On the 11th, the Institute for Basic Science (IBS) announced research results from a team led by Axel Timmermann, Director of the Climate Physics Research Group (also an adjunct professor at Pusan National University), in collaboration with the Imperial College London research team. Their joint study revealed that the cooling event in the North Atlantic about 1.12 million years ago, along with the resulting changes in climate, vegetation, and food resources, turned Europe into an 'uninhabited zone' at that time.


Ancient humans, Homo erectus, who went extinct about 100,000 years ago, migrated from Africa to Central Eurasia around 1.8 million years ago. They gradually expanded their habitat from Central Eurasia to Western Europe, reaching the Iberian Peninsula (Southern Europe) approximately 1.5 million years ago. Fossil evidence from different periods explaining the migration and habitation of ancient humans has been found in Georgia, Russia, Italy, Spain, and other locations.

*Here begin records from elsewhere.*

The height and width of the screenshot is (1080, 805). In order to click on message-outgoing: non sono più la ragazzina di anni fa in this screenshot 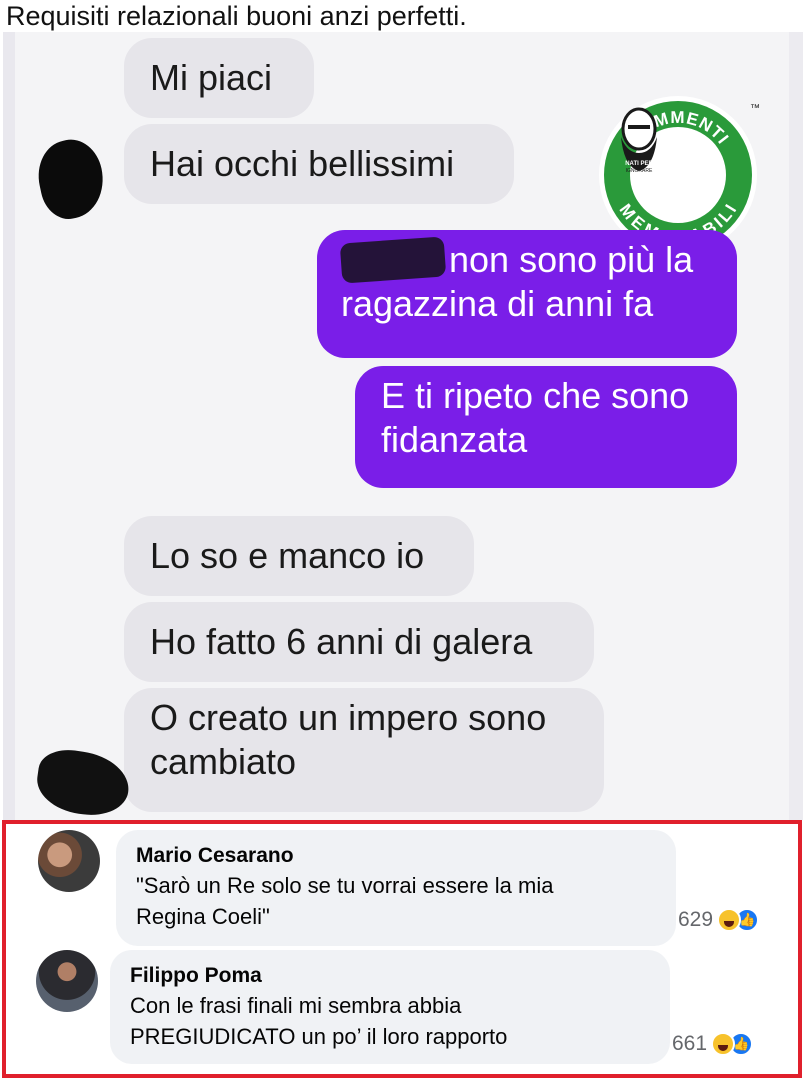, I will do `click(527, 294)`.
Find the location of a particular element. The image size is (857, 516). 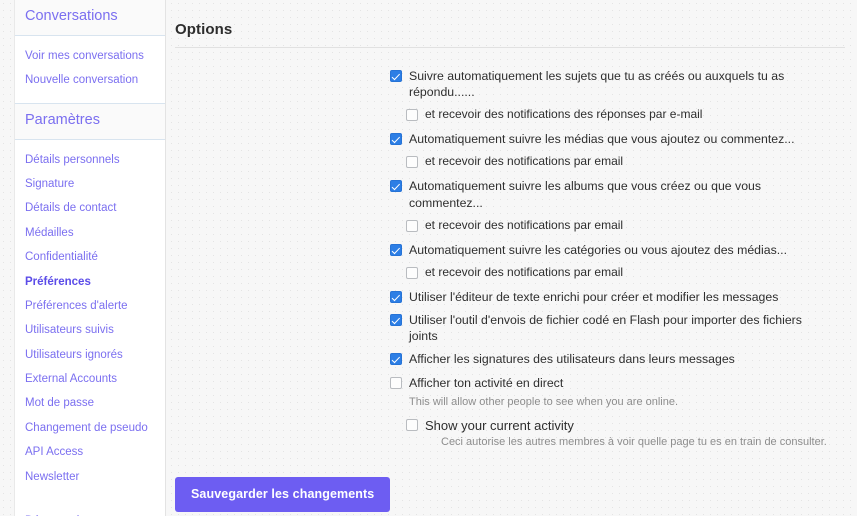

sidebar-item-newsletter: Newsletter is located at coordinates (90, 477).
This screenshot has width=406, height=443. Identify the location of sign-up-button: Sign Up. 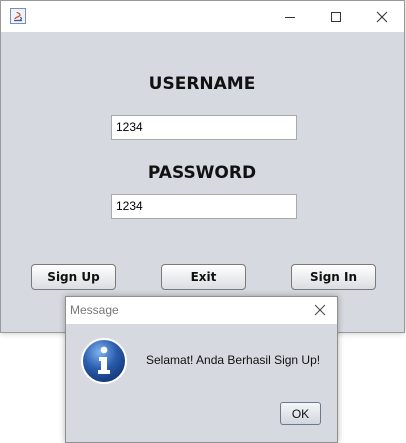
(74, 277).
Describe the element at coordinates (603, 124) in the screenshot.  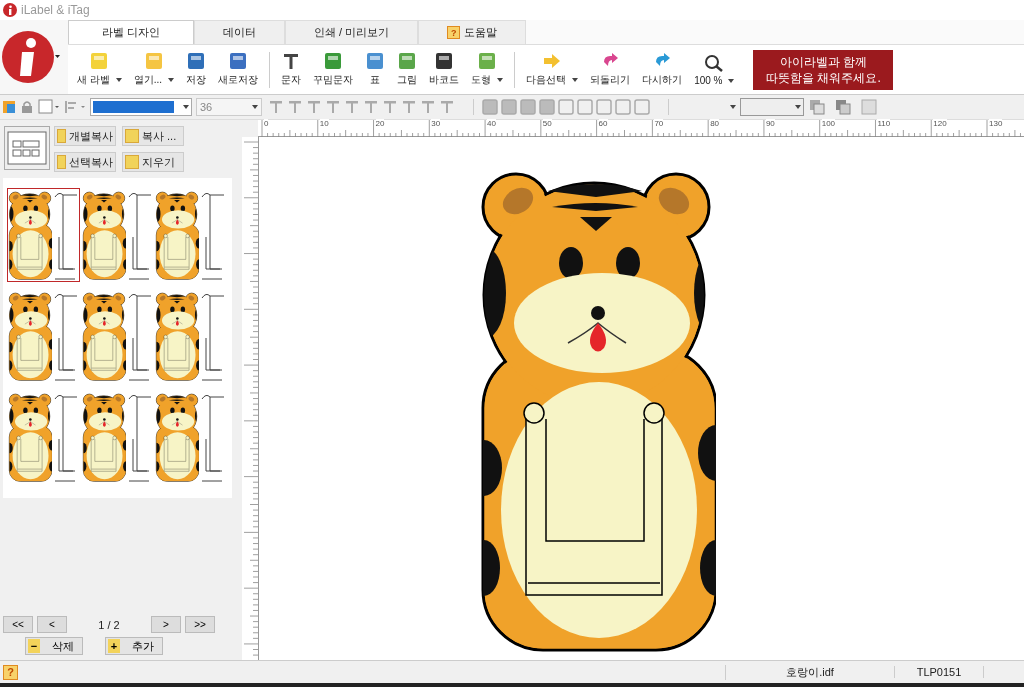
I see `ruler-label: 60` at that location.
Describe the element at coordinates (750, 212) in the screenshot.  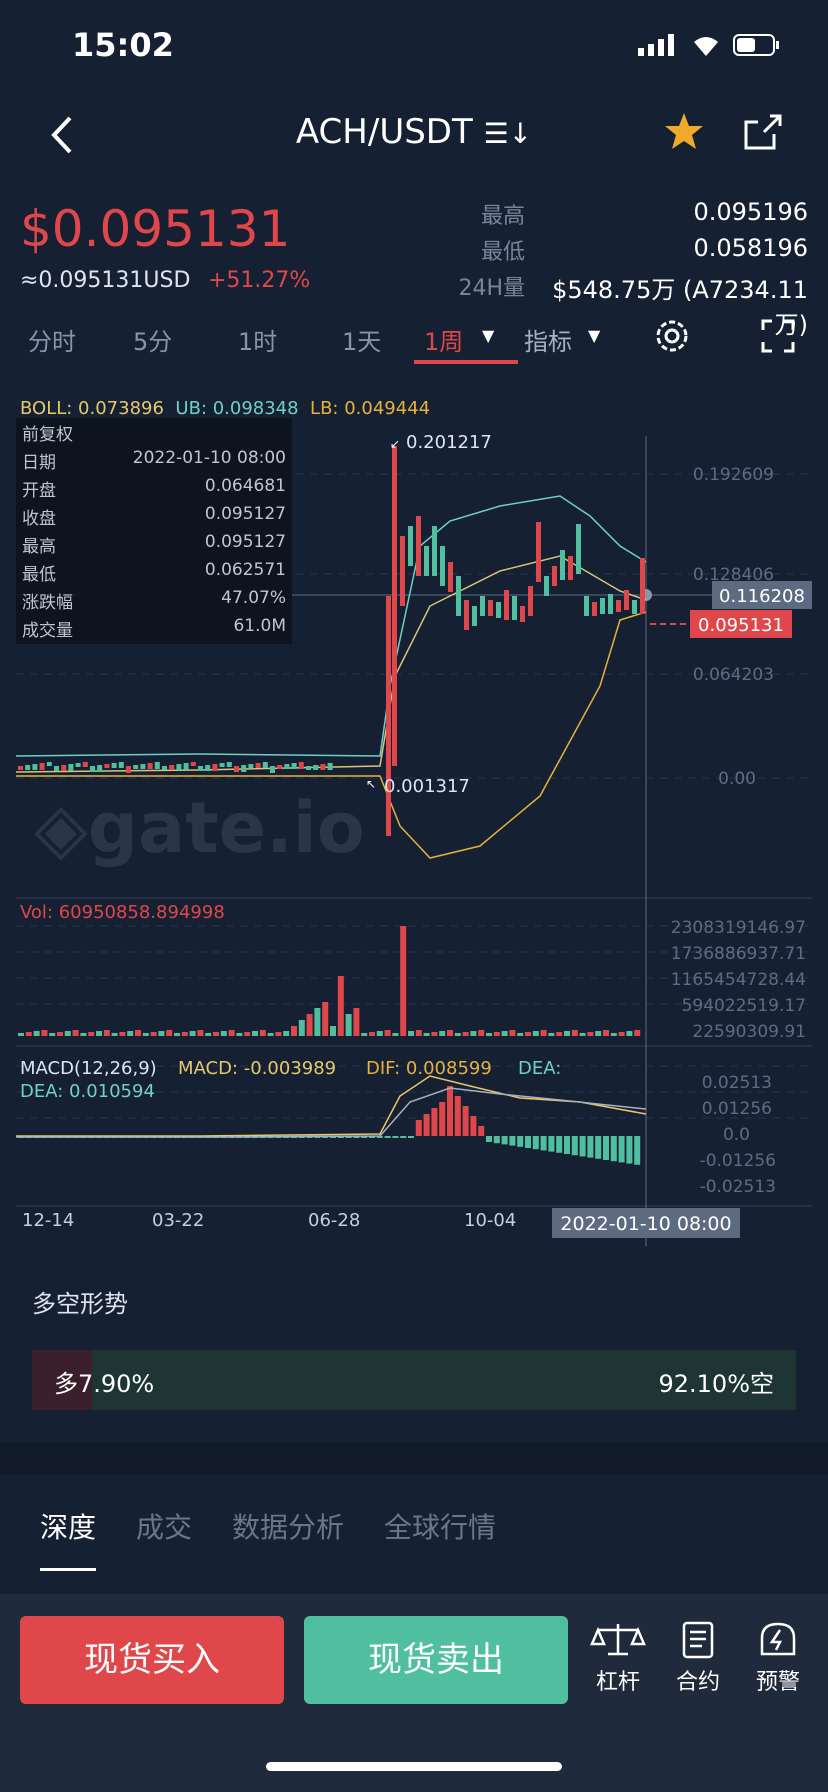
I see `high-value: 0.095196` at that location.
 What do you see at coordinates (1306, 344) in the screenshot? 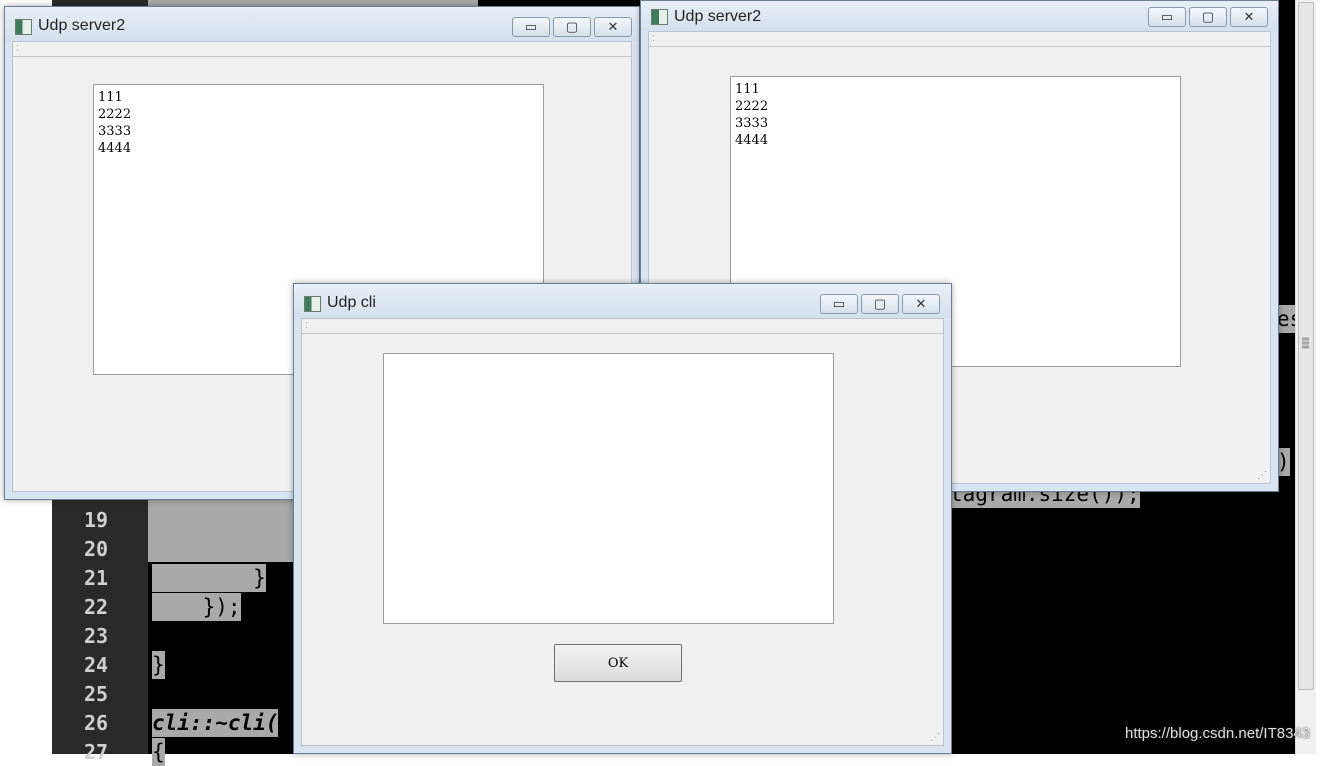
I see `scrollbar-grip-icon: ═ ═ ═` at bounding box center [1306, 344].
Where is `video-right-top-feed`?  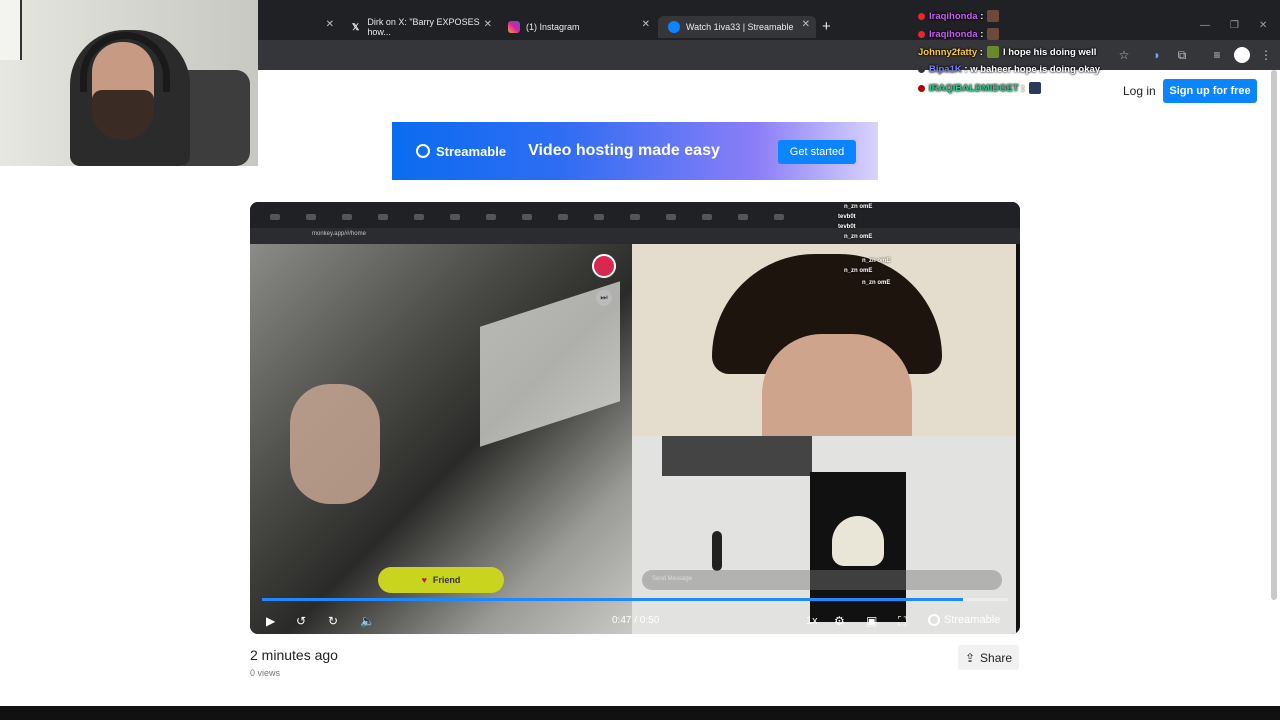
video-right-top-feed is located at coordinates (824, 344).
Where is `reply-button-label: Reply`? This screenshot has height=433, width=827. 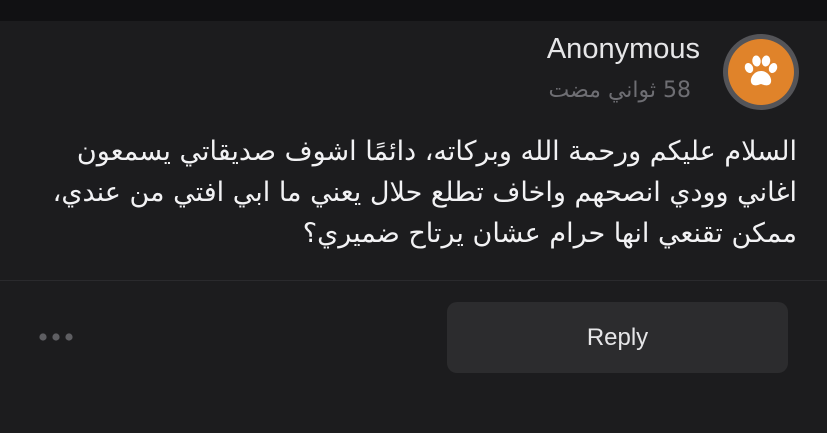 reply-button-label: Reply is located at coordinates (618, 337).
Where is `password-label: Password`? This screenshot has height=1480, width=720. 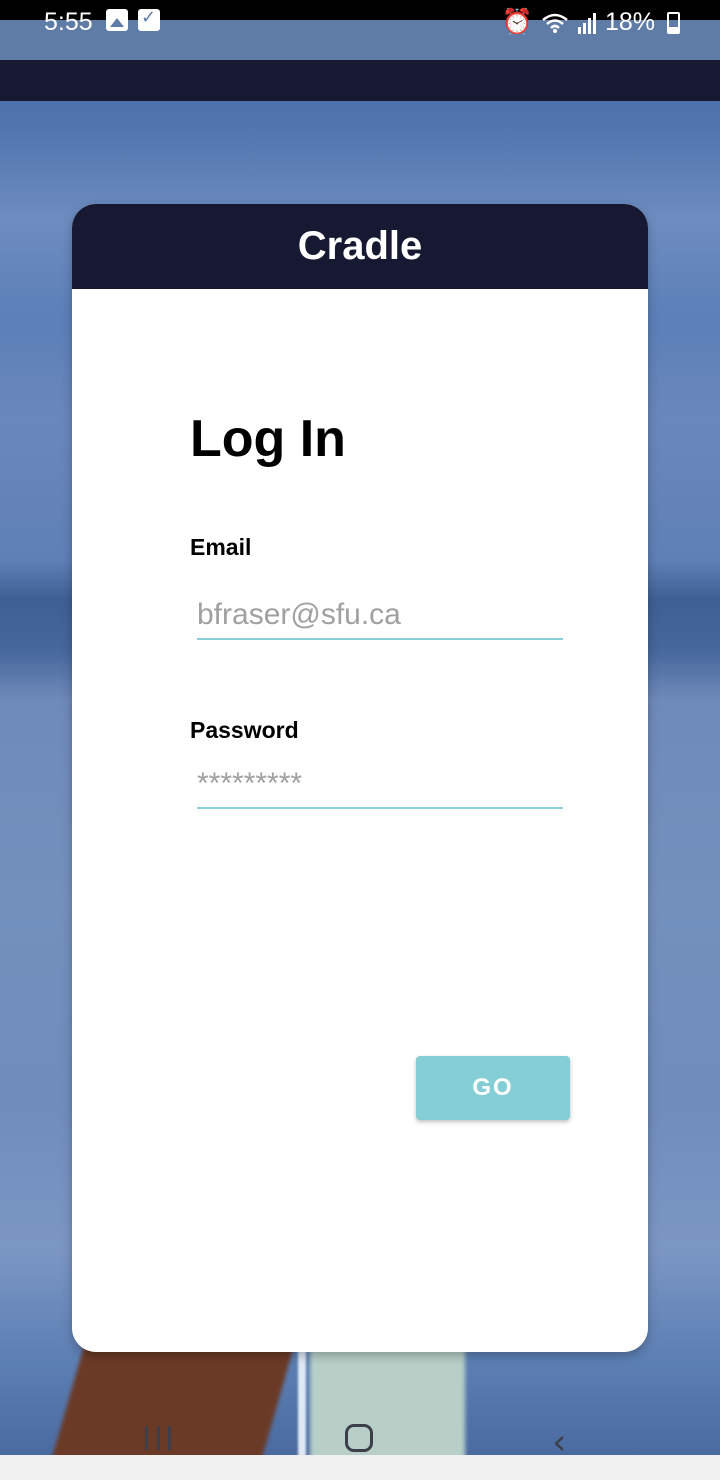 password-label: Password is located at coordinates (244, 730).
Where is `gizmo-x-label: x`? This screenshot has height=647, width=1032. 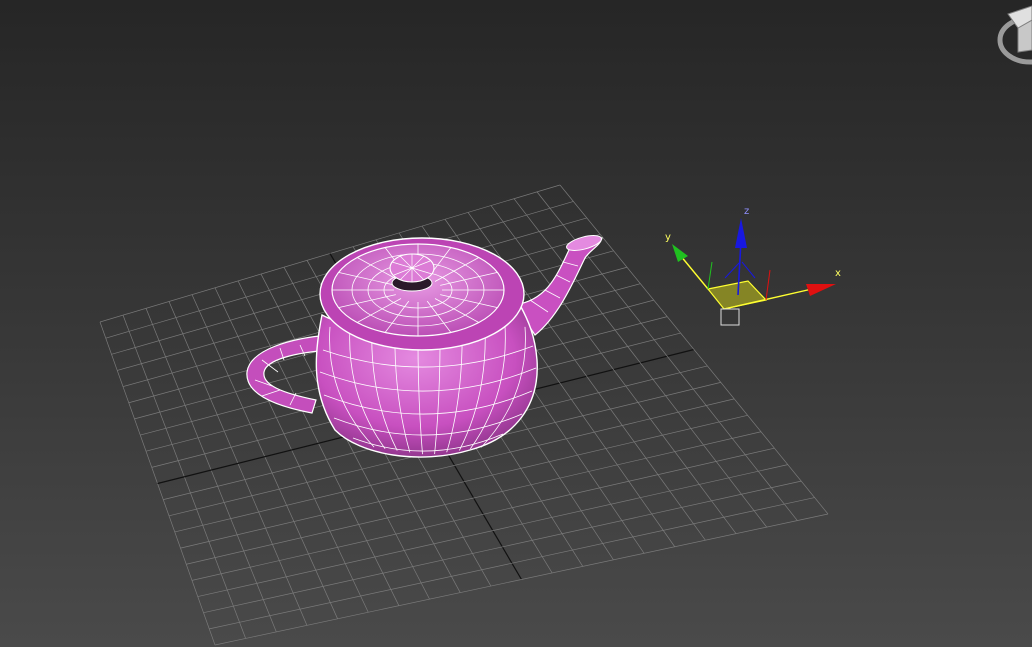 gizmo-x-label: x is located at coordinates (838, 274).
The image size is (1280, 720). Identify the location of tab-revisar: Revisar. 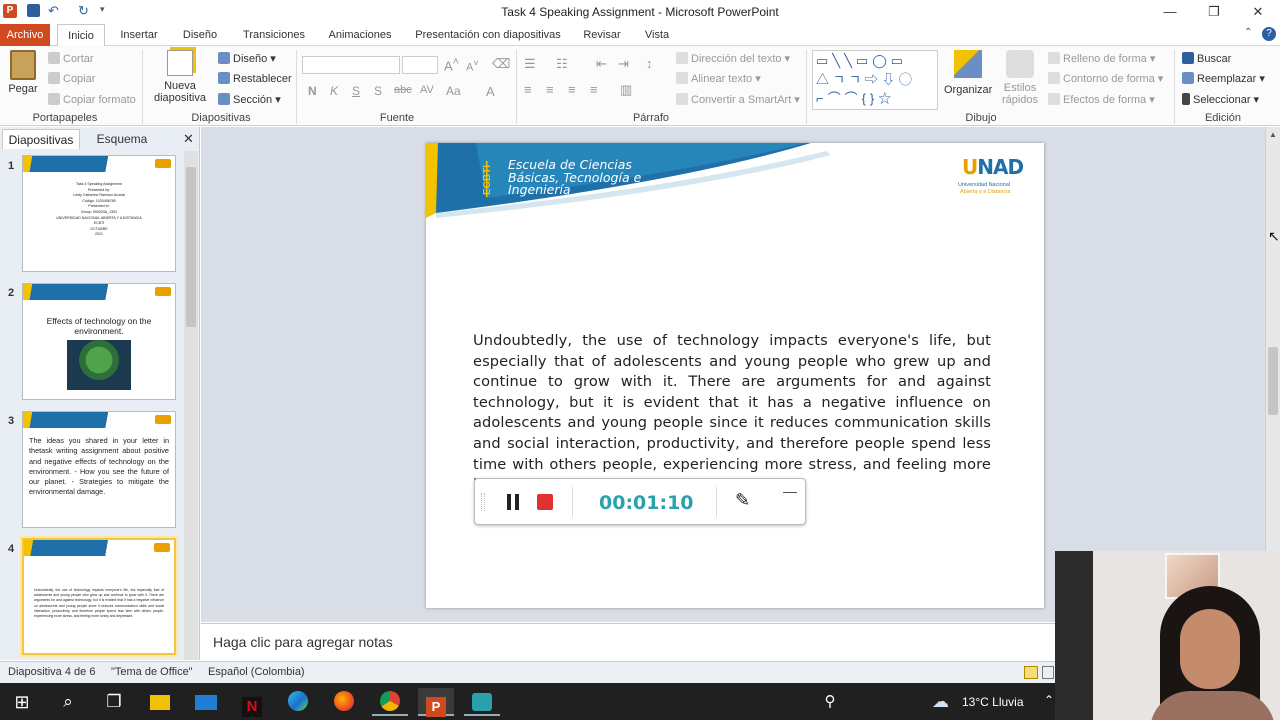
(602, 35).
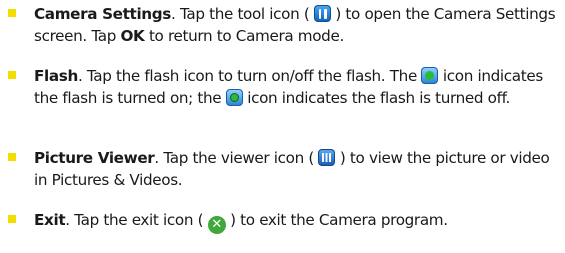  I want to click on item-text: ) to exit the Camera program., so click(336, 220).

However, no fossil evidence has been found indicating that ancient humans inhabited Europe between 1.1 million and 900,000 years ago. There is ongoing academic debate on whether Homo erectus continuously inhabited Europe but evidence has not been discovered, or if habitation was temporarily interrupted due to intensified glacial periods starting around 1.2 million years ago.


The research team conducted a study to understand the environmental conditions experienced by early humans in Europe. They combined a 2-million-year-long paleoclimate-human habitat model simulation with deep-sea sediment core data obtained from the ‘U1395’ site off the coast of Portugal. Based on this, they reconstructed the climate and vegetation before and after the period during which population decline is presumed to have occurred.


In particular, the team focused on analyzing small plant pollen (pollen grains) preserved in marine sediment cores. Rivers and wind transport small pollen grains from adjacent land to the sea, where they settle in deep waters. By analyzing thousands of accumulated pollen components, regional vegetation and climate can be inferred. For example, temperate forest pollen serves as evidence of a warm climate. Alongside this, organic compounds left by small seaweeds were also analyzed. These organic compounds vary in their degree of unsaturation depending on water temperature, allowing inference of sea temperature changes through analysis.


During this process, the team discovered that the sea temperature near the eastern North Atlantic, which was about 20°C approximately 1.127 million years ago, dropped to 7°C. This serves as evidence of the ‘terminal site’ phenomenon observed at the end of glacial periods. The researchers analyzed that the rapid cooling of the North Atlantic transformed the vegetation in southern and western Europe into a semi-desert environment (similar to a desert but with higher precipitation), unsuitable for early human habitation. The terminal site phenomenon lasted about 4,000 years.


Subsequently, to quantitatively understand how early humans responded to rapid climate change, the team conducted another climate simulation for the terminal site period. Rapid short-term climate changes mainly occur due to sudden expansions and retreats of ice sheets. Considering this, they refined existing climate model experiments by adding freshwater generated from the sudden collapse of European ice sheets into the North Atlantic, enabling a more precise simulation of the terminal site phenomenon. The results conservatively estimated that human habitat suitability decreased by about 50%.


This study is the first to link fossil and archaeological evidence with climate data to identify environmental conditions suitable for Homo erectus habitation. The researchers concluded that during the terminal site period, Homo erectus could not survive in many parts of Southern Europe. Later, around 900,000 years ago, the European population increased again, driven by the Homo antecessor group, which was better adapted to the intensified glacial conditions.


Axel Timmermann, the group leader, stated, “Temperature changes in the North Atlantic closely affect vegetation and human food resources in Southern Europe,” adding, “This study will add another line of evidence that human history was shaped by past climate changes.”


The research results were published in the international academic journal Science (IF 56.9) on the same day.